蔡赟听得脸色一白,如果真是因为他的原因,牵扯到蔡家,他简直就是要以死谢罪。
“蔡公子怎么不说话了,是不是现在才觉得,有时候真才实学也是需要家世底蕴的?”
蔡赟垂下头去,是啊,他怎么就忘了,眼前这人的身份。
需要道歉吗,为了蔡家,或许……真的需要。
“你……我……”
蔡赟支支吾吾,让他对着一个女人致歉,这太难了,尤其这人才刚刚奚落于他。
“青司就不要戏弄蔡公子了。”
说话的是高逸。
“夫子马上就要来了,我们该准备上课了。”
青司不无不可的坐下。
“我可不是戏弄他,能进这国子监的,那个没有点真才实学。”
蔡赟听得脸色更是涨红。
那些不过关的都已经在测试当中落选了,留在这里的除了世家,还有属于自己的才学。
是他,忘了……
“百里郡主,我为先前之言道歉。”
青司这下是真的诧异了,这家伙竟然真的弯下脊梁来了。
看来也不是太迂腐,若是可以好好培养,这也是一步好棋啊。
“孺子可教……”
蔡礼站在门外终于满意的点了点头。
他的赟儿终是长大了,看来将他与百里青司安排在一起是对的。
当然,这用的是他国子祭酒的特权。
正如青司所说,即使身负真才实学,那也是需要世家底蕴的。
“祭酒大人怎么还不进去?”
甘苏不知何时来到了蔡礼身旁。
他顺着蔡礼的目光看去,就从那窗里看到了青司一行。
“大人是在看百里郡主啊,说来,她这次突然进入国子监,也不知道圣上是怎么想的哪。”
面对甘苏的套话,蔡礼是想义正言辞斥驳的。
可是想到青司刚刚说的那番话,他却是改变了主意。
“是啊……”
蔡礼忧愁的叹了口气,“将这样容颜倾城的郡主放到国子监里,老夫整夜担惊受怕的都不敢眨眼,这若是出了差池……”
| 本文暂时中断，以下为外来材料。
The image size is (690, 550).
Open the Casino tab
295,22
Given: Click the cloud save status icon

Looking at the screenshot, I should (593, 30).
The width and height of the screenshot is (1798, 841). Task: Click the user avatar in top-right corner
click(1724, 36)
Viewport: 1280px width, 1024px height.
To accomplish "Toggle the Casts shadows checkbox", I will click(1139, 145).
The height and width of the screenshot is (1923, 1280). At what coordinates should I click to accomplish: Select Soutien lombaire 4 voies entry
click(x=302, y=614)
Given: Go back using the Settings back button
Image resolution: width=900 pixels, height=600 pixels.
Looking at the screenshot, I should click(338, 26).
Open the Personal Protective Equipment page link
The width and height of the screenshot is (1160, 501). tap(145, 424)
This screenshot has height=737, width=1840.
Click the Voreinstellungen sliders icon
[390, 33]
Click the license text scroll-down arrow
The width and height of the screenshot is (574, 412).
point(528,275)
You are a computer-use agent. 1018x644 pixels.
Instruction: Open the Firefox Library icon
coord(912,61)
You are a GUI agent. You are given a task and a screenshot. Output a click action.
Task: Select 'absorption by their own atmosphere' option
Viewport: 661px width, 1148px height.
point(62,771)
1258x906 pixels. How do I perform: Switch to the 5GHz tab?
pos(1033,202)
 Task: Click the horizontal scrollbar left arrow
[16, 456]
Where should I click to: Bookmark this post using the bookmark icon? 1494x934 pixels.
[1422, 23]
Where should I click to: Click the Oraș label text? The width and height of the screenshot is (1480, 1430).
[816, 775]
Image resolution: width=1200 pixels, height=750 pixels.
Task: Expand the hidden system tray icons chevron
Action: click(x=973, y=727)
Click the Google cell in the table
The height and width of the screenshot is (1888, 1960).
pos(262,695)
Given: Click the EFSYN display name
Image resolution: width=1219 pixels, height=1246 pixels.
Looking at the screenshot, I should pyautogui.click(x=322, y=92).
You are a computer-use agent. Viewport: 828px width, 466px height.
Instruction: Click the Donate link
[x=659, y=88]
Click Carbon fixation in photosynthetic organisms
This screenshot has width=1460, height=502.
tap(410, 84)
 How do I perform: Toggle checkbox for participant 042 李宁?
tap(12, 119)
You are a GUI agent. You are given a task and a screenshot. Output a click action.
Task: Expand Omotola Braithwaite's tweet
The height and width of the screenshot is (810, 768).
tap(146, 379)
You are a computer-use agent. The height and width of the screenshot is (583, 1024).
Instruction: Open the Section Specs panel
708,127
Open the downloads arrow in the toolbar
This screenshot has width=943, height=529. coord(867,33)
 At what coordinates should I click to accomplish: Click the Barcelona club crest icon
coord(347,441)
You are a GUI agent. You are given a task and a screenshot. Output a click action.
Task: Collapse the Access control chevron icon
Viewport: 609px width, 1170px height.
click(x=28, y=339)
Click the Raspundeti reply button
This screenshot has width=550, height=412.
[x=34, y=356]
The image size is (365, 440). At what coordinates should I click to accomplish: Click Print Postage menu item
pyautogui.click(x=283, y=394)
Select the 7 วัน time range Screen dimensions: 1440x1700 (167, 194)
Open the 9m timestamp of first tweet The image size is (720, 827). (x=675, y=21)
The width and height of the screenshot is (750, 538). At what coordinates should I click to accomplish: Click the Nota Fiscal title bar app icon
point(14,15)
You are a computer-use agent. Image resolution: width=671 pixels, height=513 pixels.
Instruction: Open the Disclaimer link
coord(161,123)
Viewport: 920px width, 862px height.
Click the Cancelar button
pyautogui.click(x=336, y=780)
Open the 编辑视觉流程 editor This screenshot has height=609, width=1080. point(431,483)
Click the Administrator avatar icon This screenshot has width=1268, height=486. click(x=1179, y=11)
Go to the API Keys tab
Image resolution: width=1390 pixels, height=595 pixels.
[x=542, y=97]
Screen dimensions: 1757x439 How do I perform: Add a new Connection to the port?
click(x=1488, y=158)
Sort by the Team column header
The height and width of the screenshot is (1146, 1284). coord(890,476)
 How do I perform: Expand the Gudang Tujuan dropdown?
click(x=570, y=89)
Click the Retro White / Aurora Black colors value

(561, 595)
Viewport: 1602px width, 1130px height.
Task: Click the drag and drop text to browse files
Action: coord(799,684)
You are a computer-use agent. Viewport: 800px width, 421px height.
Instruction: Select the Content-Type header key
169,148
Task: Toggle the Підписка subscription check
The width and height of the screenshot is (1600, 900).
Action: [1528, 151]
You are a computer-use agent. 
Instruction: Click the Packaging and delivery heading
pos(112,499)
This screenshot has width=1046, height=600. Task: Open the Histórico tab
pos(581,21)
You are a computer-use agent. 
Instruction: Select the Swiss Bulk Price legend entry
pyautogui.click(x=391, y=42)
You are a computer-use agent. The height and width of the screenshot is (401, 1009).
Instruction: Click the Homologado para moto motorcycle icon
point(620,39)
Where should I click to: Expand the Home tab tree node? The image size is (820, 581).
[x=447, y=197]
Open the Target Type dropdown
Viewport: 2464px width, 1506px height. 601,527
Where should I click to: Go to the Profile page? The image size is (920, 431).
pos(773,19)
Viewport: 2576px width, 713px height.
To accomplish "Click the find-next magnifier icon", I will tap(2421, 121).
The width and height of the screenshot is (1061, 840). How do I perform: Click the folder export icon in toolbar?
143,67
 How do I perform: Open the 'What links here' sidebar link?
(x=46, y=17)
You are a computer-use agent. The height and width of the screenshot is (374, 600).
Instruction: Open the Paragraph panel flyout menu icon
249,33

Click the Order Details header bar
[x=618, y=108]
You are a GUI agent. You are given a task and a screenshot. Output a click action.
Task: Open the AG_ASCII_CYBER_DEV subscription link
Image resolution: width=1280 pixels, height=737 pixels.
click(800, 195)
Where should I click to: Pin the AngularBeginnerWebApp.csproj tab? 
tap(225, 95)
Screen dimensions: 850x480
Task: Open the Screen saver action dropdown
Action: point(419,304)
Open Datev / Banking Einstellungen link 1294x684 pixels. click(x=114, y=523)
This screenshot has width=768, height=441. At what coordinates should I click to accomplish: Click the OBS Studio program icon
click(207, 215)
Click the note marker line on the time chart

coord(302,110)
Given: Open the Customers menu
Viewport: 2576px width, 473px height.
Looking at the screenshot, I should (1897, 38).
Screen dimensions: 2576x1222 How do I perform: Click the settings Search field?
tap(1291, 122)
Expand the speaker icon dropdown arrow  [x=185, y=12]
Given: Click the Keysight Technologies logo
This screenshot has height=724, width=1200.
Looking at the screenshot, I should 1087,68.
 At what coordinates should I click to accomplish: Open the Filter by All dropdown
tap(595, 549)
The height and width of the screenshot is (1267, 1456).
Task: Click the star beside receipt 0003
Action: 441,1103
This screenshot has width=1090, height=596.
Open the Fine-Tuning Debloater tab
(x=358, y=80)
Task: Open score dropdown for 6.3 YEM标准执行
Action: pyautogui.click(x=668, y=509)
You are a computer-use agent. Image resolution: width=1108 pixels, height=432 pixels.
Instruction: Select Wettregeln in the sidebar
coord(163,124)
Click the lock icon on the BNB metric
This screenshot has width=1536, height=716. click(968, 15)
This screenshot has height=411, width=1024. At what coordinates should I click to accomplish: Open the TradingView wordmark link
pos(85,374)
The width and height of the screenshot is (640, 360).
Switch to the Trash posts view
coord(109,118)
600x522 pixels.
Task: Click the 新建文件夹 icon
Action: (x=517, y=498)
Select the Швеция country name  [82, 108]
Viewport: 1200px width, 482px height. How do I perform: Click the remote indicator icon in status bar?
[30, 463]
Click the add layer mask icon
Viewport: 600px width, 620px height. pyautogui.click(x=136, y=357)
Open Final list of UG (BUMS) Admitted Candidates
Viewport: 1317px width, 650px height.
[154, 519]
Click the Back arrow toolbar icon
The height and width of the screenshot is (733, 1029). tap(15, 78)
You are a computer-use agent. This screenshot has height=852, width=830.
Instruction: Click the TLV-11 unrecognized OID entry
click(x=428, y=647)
“尤其是我那不成器的儿子,刚刚还顶撞了她,若是被她记恨,在圣上面前说了什么,我儿以后可怎么办?”
看着懊恼的蔡礼甘苏也不好再问了。
“祭酒大人放心,百里郡主竟然来到国子监,必然是将一切考虑好的,您不要太心焦。”
“我这那里是心焦,我这是心急如焚啊,”蔡礼煞有其事的扶着胸口。
“不行,我得去喝点凉茶……”
看着蔡礼着急的走向恩师堂,就连甘苏也有些不清楚真假了。
难道蔡礼真的不知道,百里青司为何来国子监?
总不是圣上发现了他们暗中结\/党一事,特意百里青司过来警告他们?
可是即使是警告也不该派一个女子过来,尤其高佐曾经提过,此女与他极其不对付。
甘苏看向那个拿着朱笔暗自抄录的女人。
“与其费尽心思的弄清楚来意,还不如就让她不明不白的消失哪……”
蔡礼本来只是想回恩师堂喝口水的,可是一进来就被玫瑰露那香甜的气息打了个机灵。
国子监里,除了那个每年只出现两三次的人,剩下的都是男人,谁会喝玫瑰露这种女人家的东西。
蔡礼刚刚抬步进去,却又身形僵硬的走了出来。
他西周堂堂战神,为什么会喝那个?
听闻战神后院空寂,不会是因为……
蔡礼使劲锤了自己胸口两下,他西周战神怎么可能会是断袖!
高渐离看着窗外那棵枝叶繁茂的桃树,虽然此时只余下枝头几片枯叶。
但是杯中缭绕升起的香气,却是能让人想到蔷薇攀着桃枝妖娆盛开的景象。
说来,这玫瑰露虽然不是青司做的,但是这玫瑰花瓣,却是她一点一点亲手挑选的哪。
高渐离的嘴角微微挑起。
那时她被母亲逼迫放下书卷,坐在廊下挑选花瓣养伤。
而他则坐在屋檐上看着她养病,每次只要一看着她,那些身上起遍的通红疹子,似乎也变得无足轻重了。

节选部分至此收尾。